Managing the cloud infrastructure from the customer perspective must be under the control of the customer admin. Customers of Cloud services must be able to create new accounts, must be able to provision various services, do all the user account monitoring monitoring for end user usage, SLA breaches, data usage monitoring etc. The end users would like to see the availability, performance and configuration/provisioning data for the set of infrastructure they are using in the cloud.
Cloud service provider will have various management tools for Availability management, performance management, configuration management and security management of applications and infrastructure (storage, servers, and network). Customers want to know how the entire infrastructure is being managed and if possible, can that management information be shared with them, and alert the customer on any outage, slow service, or breach of SLA as it happens. This allows customer to take corrective actions either move the applications to another cloud or enable their contingency plans.
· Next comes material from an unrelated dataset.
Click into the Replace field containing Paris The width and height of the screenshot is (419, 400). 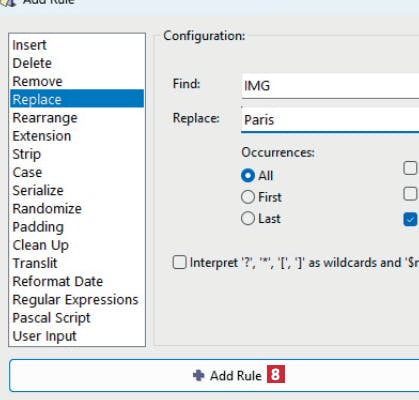point(330,120)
Sharing the application performance and resource management information will help improve utilization and consequently optimize usage by customers. This will result in improving ROI for the customers and encourage customers to adapt cloud services.
- Federated System
There are several reasons as to why customers will need a Federated cloud system. Customers may have to buy services from several cloud service providers for various services; email from Google, online sales transaction services from Amazon and ERP from another vendor etc. In such cases customer want their cloud applications to interact with other services from several vendors to provide a seamless end to end IT services.
This implies that each of the cloud services must have an interface with other cloud services for load sharing & application interoperability.
In a federated environment there is potentially an infinite pool of resources. To build such a system, there should be inter-cloud framework agreements between multiple service providers, and adequate chargeback systems in place.